Postharvest measures: 

  • Proper handling: Proper handling of fresh produce is necessary to reduce contamination during postharvest procedures. 
  • Storage: Proper storage techniques, such as maintaining adequate cooling, are important to prevent E. coli growth.
  • Transportation: Adequate washing, disinfection, and the application of good agricultural practices are recommended during transportation to avoid contamination.
  • Cleaning: Cleaning and disinfection of equipment and surfaces used in handling fresh produce are necessary to prevent cross-contamination.
  • Personal hygiene: Food workers should improve their personal hygiene and follow standard procedures for handling food. 
  • Environmental monitoring: rapid pathogen detection methods. Another important measure to prevent E.coli contamination is environment monitoring through rapid pathogen detection methods. Rapid pathogen screening can detect the presence of E. coli on food surfaces before it causes an outbreak. For example, the NEMIS N-LightTM E. coli screening test is suitable for use in food processing areas and equipment as part of an environmental monitoring program for testing process water and other liquid samples. By utilizing this technology, food manufacturers can proactively identify and address potential sources of contamination to prevent the spread of harmful pathogens like E. coli in their products. 
  • Use of sanitizing agents: The use of sanitizing agents, such as chlorine, peroxyacetic acid, and ozone, has been evaluated for their efficacy against pathogenic and spoilage microorganisms.
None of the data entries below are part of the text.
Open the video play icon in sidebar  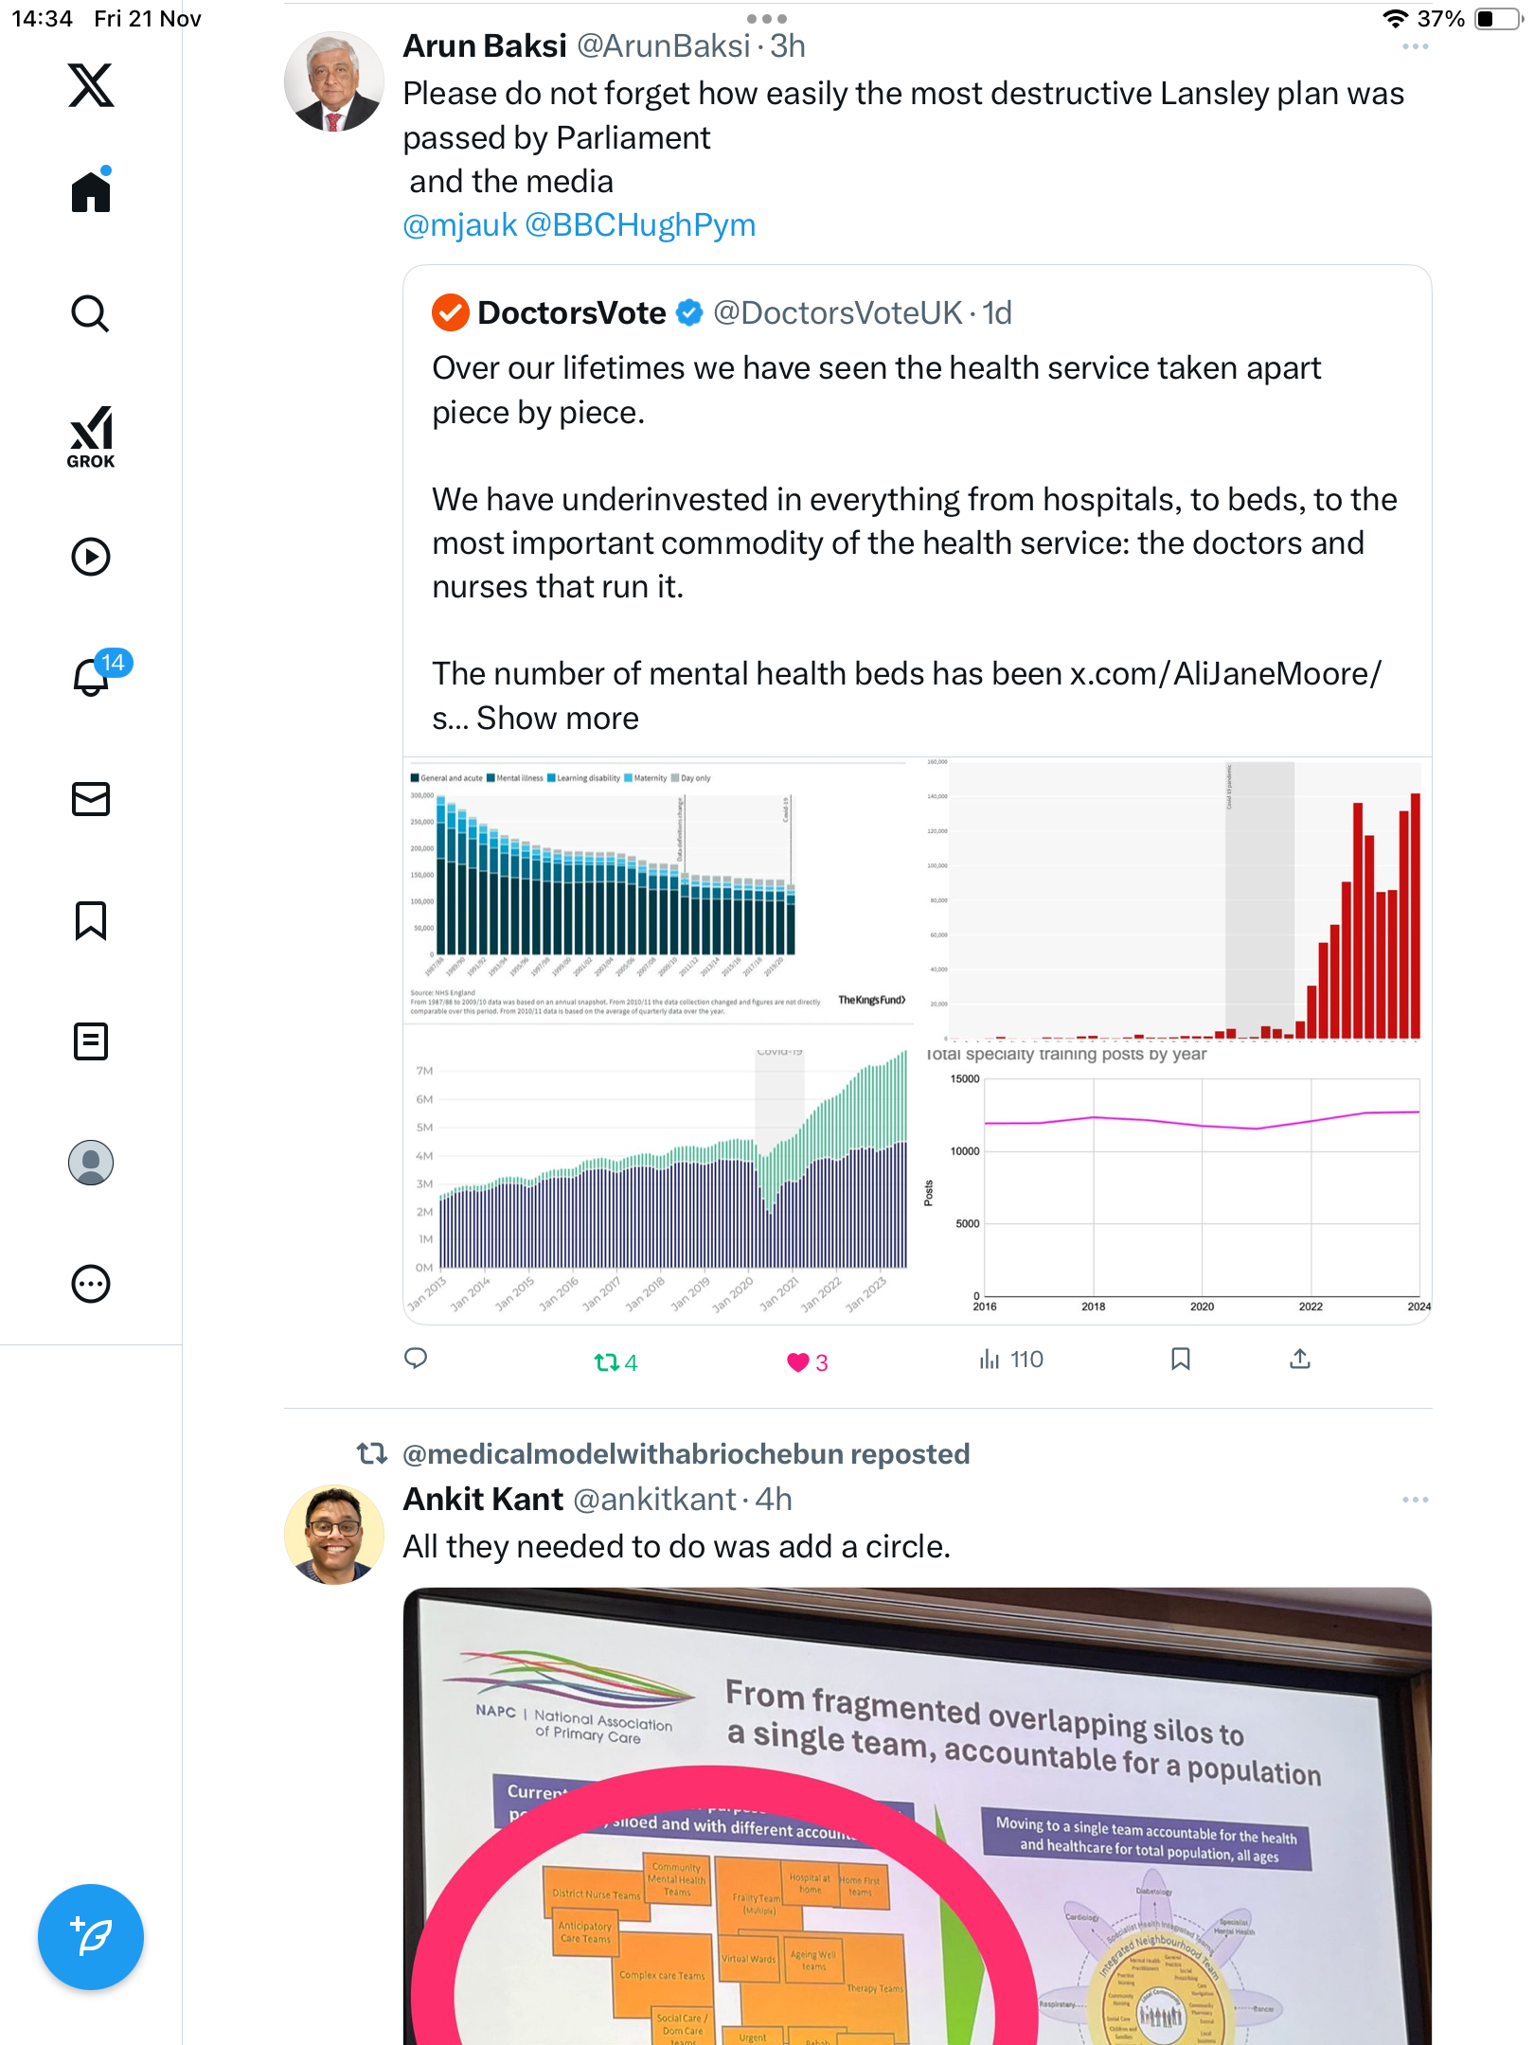pyautogui.click(x=91, y=557)
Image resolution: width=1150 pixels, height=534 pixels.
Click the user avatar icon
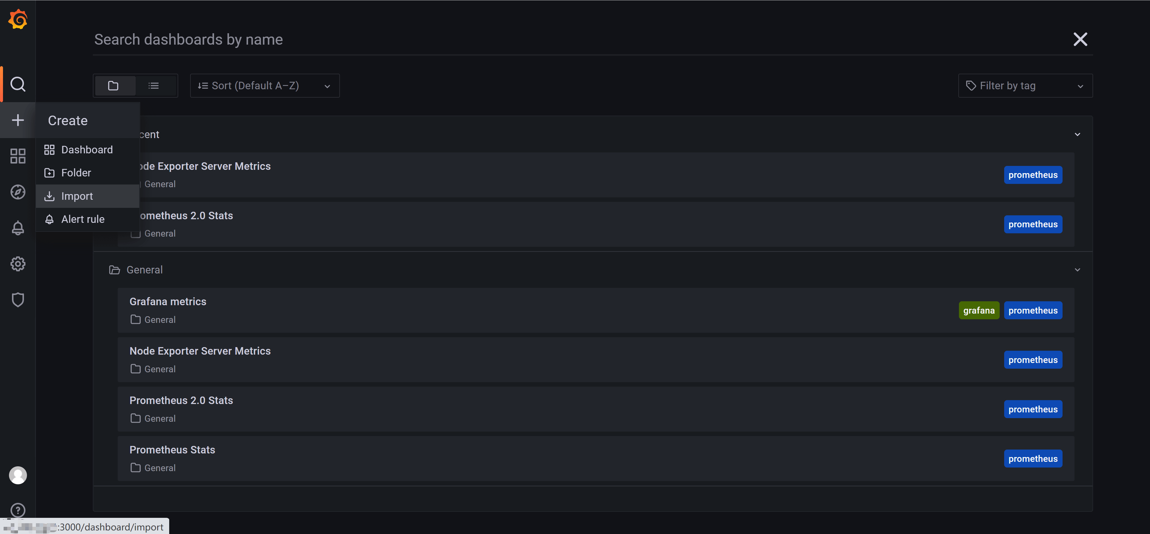pyautogui.click(x=18, y=475)
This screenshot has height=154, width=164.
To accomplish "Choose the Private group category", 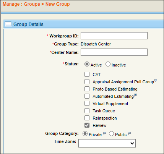I will click(x=85, y=134).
Sodium persulfate activated by ferrous sulfate and sodium hydroxide has also been found to be effective against E. coli O157: H7. 
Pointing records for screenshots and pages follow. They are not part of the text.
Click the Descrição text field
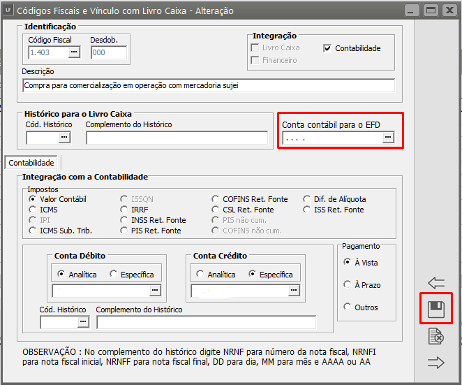462x385 pixels. point(208,85)
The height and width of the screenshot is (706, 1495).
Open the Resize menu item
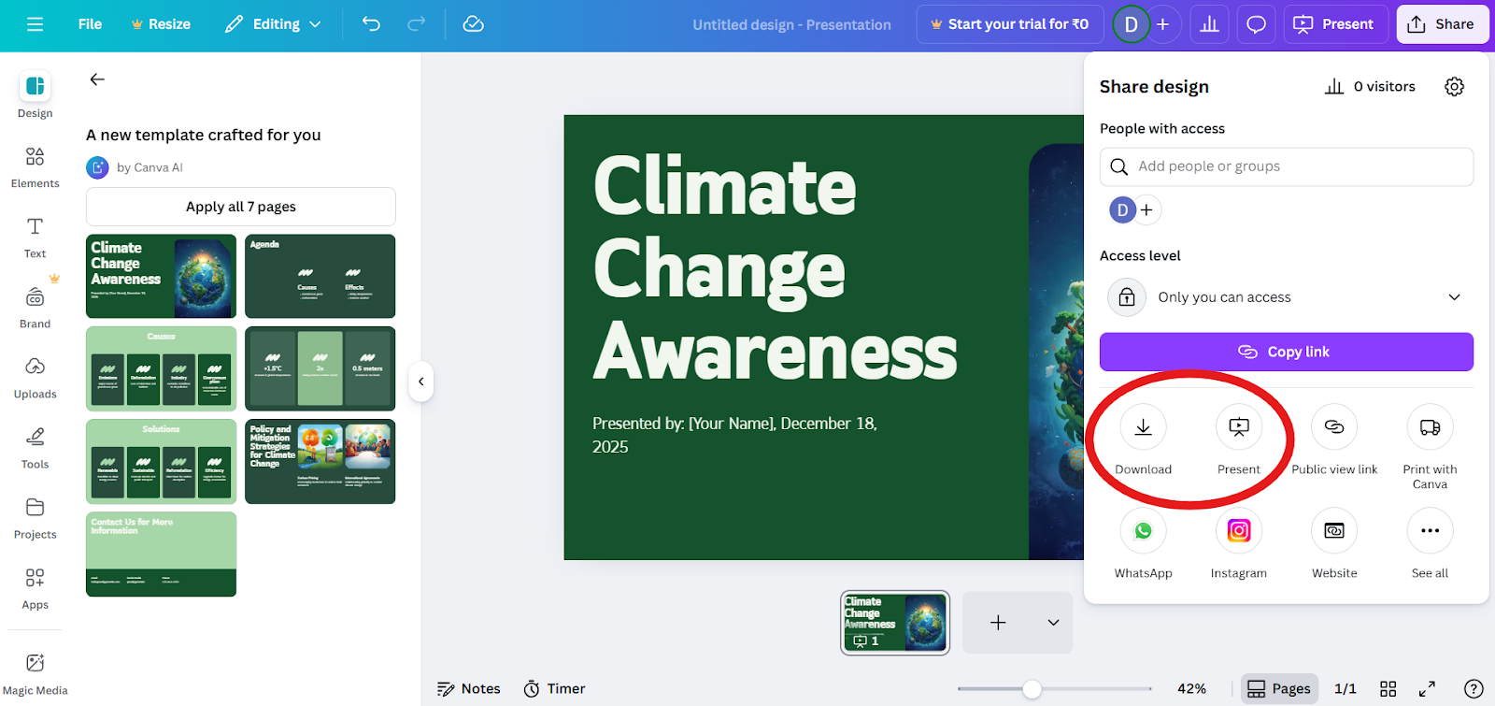tap(160, 24)
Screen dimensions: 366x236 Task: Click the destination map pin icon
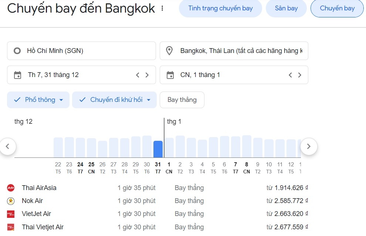170,50
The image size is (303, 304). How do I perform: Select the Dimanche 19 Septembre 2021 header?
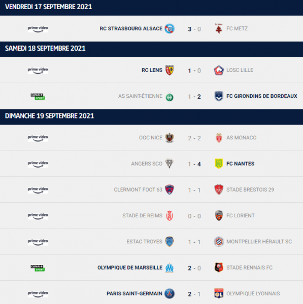coord(151,117)
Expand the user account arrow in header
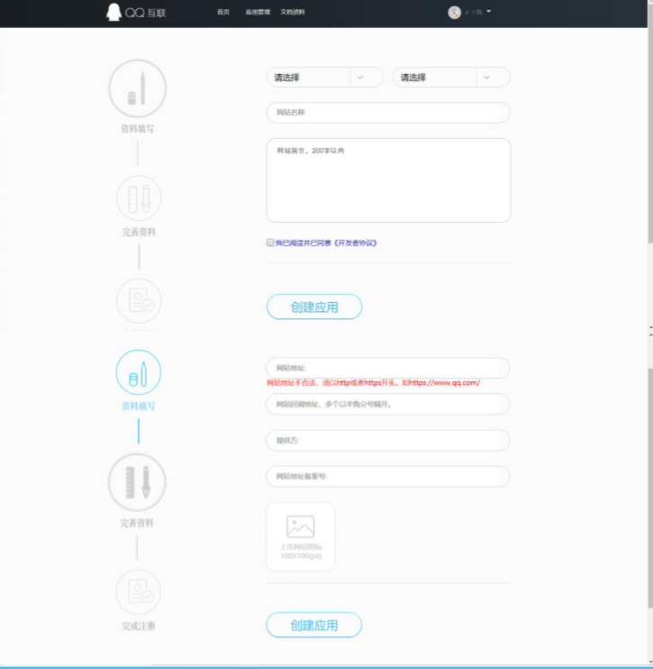The image size is (653, 669). click(x=488, y=12)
  • Modified Atmosphere Packaging (MAP): The use of MAP of fresh fruits and vegetables results in an extended shelf life by utilizing an internal package atmosphere other than air in a hermetically sealed package. 
  • Education: It's also important to maintain a good level of education on the appropriate use of sanitizing agents and the principles of food hygiene and safety, as recommended by the Food Safety Modernization Act (FMSA) for fresh products. 

In conclusion 

In conclusion, preventing E. coli contamination in fresh produce requires a comprehensive approach that spans from preharvest to postharvest measures. From stabilizing fertilizers and avoiding untreated sewage in preharvest to proper handling, transportation, and cleaning in postharvest, there are many steps that can be taken to reduce the risk of contamination. The use of rapid pathogen detection methods and advanced technologies such as NEMIS N-LightTM can also help monitor and control factors such as hand hygiene, incoming materials, and the effectiveness of sterilization steps in food processing. It is crucial to maintain a good level of education on the appropriate use of sanitizing agents and the principles of food hygiene and safety. By adhering to these measures, the risk of E. coli contamination in fresh produce can be minimized, resulting in a safe and healthy diet for consumers.